**What you have to do**: Output every line below exactly.

+++ Supplied data +++

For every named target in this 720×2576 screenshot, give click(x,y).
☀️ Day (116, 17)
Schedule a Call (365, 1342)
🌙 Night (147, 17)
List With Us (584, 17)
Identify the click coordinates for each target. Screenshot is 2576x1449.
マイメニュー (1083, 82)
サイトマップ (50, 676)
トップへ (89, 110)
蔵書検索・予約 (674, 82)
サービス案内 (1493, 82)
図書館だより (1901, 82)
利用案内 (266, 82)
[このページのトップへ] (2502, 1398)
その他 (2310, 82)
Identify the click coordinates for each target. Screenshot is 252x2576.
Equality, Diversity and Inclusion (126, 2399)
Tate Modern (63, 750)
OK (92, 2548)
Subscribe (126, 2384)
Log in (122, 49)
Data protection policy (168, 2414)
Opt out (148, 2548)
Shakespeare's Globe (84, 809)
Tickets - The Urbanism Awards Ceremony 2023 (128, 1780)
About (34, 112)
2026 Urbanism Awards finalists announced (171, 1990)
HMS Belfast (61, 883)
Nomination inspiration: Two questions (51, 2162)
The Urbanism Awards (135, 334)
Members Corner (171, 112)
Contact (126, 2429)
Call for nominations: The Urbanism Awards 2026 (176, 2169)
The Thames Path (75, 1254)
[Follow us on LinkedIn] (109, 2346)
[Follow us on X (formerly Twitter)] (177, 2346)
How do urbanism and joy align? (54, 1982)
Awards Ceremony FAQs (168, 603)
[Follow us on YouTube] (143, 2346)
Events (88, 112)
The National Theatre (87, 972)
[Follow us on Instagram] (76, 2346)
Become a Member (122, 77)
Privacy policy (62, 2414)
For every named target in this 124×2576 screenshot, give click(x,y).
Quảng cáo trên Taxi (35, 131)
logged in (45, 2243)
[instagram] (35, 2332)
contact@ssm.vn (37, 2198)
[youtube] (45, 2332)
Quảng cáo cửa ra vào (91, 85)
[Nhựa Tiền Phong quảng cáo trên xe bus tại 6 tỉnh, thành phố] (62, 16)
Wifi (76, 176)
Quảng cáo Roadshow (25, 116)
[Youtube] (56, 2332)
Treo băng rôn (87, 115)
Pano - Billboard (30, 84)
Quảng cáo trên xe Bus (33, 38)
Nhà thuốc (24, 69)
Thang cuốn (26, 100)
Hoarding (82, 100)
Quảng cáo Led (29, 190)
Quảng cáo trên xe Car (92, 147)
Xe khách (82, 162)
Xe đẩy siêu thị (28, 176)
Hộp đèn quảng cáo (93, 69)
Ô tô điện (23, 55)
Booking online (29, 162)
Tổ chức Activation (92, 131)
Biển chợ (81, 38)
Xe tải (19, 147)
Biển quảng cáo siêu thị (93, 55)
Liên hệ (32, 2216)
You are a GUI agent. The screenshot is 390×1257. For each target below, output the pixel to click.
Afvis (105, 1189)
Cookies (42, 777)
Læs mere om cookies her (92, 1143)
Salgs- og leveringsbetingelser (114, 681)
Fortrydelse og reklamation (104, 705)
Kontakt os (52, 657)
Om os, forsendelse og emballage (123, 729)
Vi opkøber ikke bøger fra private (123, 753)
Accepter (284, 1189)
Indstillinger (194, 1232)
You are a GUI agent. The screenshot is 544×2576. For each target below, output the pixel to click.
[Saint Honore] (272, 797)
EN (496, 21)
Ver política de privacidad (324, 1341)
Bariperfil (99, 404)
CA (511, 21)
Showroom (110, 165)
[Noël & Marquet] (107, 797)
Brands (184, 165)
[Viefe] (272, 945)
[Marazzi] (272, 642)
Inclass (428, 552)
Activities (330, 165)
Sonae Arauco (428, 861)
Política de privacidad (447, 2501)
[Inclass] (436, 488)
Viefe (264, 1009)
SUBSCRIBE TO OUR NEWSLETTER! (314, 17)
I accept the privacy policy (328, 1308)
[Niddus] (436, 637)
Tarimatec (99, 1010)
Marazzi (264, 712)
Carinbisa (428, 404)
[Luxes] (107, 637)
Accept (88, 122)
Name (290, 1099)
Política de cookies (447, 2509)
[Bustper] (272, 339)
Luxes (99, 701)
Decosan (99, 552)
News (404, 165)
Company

+++

**Written answer**:
For every named target in this 720×2576 screenshot, give click(x,y).
☀️ Day (116, 17)
Schedule a Call (365, 1342)
🌙 Night (147, 17)
List With Us (584, 17)
Identify the click coordinates for each target. Screenshot is 2576x1449.
マイメニュー (1083, 82)
サイトマップ (50, 676)
トップへ (89, 110)
蔵書検索・予約 (674, 82)
サービス案内 (1493, 82)
図書館だより (1901, 82)
利用案内 (266, 82)
[このページのトップへ] (2502, 1398)
その他 (2310, 82)
Identify the click coordinates for each target. Screenshot is 252x2576.
Equality, Diversity and Inclusion (126, 2399)
Tate Modern (63, 750)
OK (92, 2548)
Subscribe (126, 2384)
Log in (122, 49)
Data protection policy (168, 2414)
Opt out (148, 2548)
Shakespeare's Globe (84, 809)
Tickets - The Urbanism Awards Ceremony 2023 (128, 1780)
About (34, 112)
2026 Urbanism Awards finalists announced (171, 1990)
HMS Belfast (61, 883)
Nomination inspiration: Two questions (51, 2162)
The Urbanism Awards (135, 334)
Members Corner (171, 112)
Contact (126, 2429)
Call for nominations: The Urbanism Awards 2026 (176, 2169)
The Thames Path (75, 1254)
[Follow us on LinkedIn] (109, 2346)
[Follow us on X (formerly Twitter)] (177, 2346)
How do urbanism and joy align? (54, 1982)
Awards Ceremony FAQs (168, 603)
[Follow us on YouTube] (143, 2346)
Events (88, 112)
The National Theatre (87, 972)
[Follow us on Instagram] (76, 2346)
Become a Member (122, 77)
Privacy policy (62, 2414)
For every named target in this 124×2576 screenshot, give click(x,y).
Quảng cáo trên Taxi (35, 131)
logged in (45, 2243)
[instagram] (35, 2332)
contact@ssm.vn (37, 2198)
[youtube] (45, 2332)
Quảng cáo cửa ra vào (91, 85)
[Nhựa Tiền Phong quảng cáo trên xe bus tại 6 tỉnh, thành phố] (62, 16)
Wifi (76, 176)
Quảng cáo Roadshow (25, 116)
[Youtube] (56, 2332)
Treo băng rôn (87, 115)
Pano - Billboard (30, 84)
Quảng cáo trên xe Bus (33, 38)
Nhà thuốc (24, 69)
Thang cuốn (26, 100)
Hoarding (82, 100)
Quảng cáo Led (29, 190)
Quảng cáo trên xe Car (92, 147)
Xe khách (82, 162)
Xe đẩy siêu thị (28, 176)
Hộp đèn quảng cáo (93, 69)
Ô tô điện (23, 55)
Booking online (29, 162)
Tổ chức Activation (92, 131)
Biển chợ (81, 38)
Xe tải (19, 147)
Biển quảng cáo siêu thị (93, 55)
Liên hệ (32, 2216)
You are a GUI agent. The screenshot is 390×1257. For each target below, output the pixel to click.
Afvis (105, 1189)
Cookies (42, 777)
Læs mere om cookies her (92, 1143)
Salgs- og leveringsbetingelser (114, 681)
Fortrydelse og reklamation (104, 705)
Kontakt os (52, 657)
Om os, forsendelse og emballage (123, 729)
Vi opkøber ikke bøger fra private (123, 753)
Accepter (284, 1189)
Indstillinger (194, 1232)
You are a GUI agent. The screenshot is 544×2576. For each target below, output the pixel to click.
[Saint Honore] (272, 797)
EN (496, 21)
Ver política de privacidad (324, 1341)
Bariperfil (99, 404)
CA (511, 21)
Showroom (110, 165)
[Noël & Marquet] (107, 797)
Brands (184, 165)
[Viefe] (272, 945)
[Marazzi] (272, 642)
Inclass (428, 552)
Activities (330, 165)
Sonae Arauco (428, 861)
Política de privacidad (447, 2501)
[Inclass] (436, 488)
Viefe (264, 1009)
SUBSCRIBE TO OUR NEWSLETTER! (314, 17)
I accept the privacy policy (328, 1308)
[Niddus] (436, 637)
Tarimatec (99, 1010)
Marazzi (264, 712)
Carinbisa (428, 404)
[Luxes] (107, 637)
Accept (88, 122)
Name (290, 1099)
Política de cookies (447, 2509)
[Bustper] (272, 339)
Luxes (99, 701)
Decosan (99, 552)
News (404, 165)
Company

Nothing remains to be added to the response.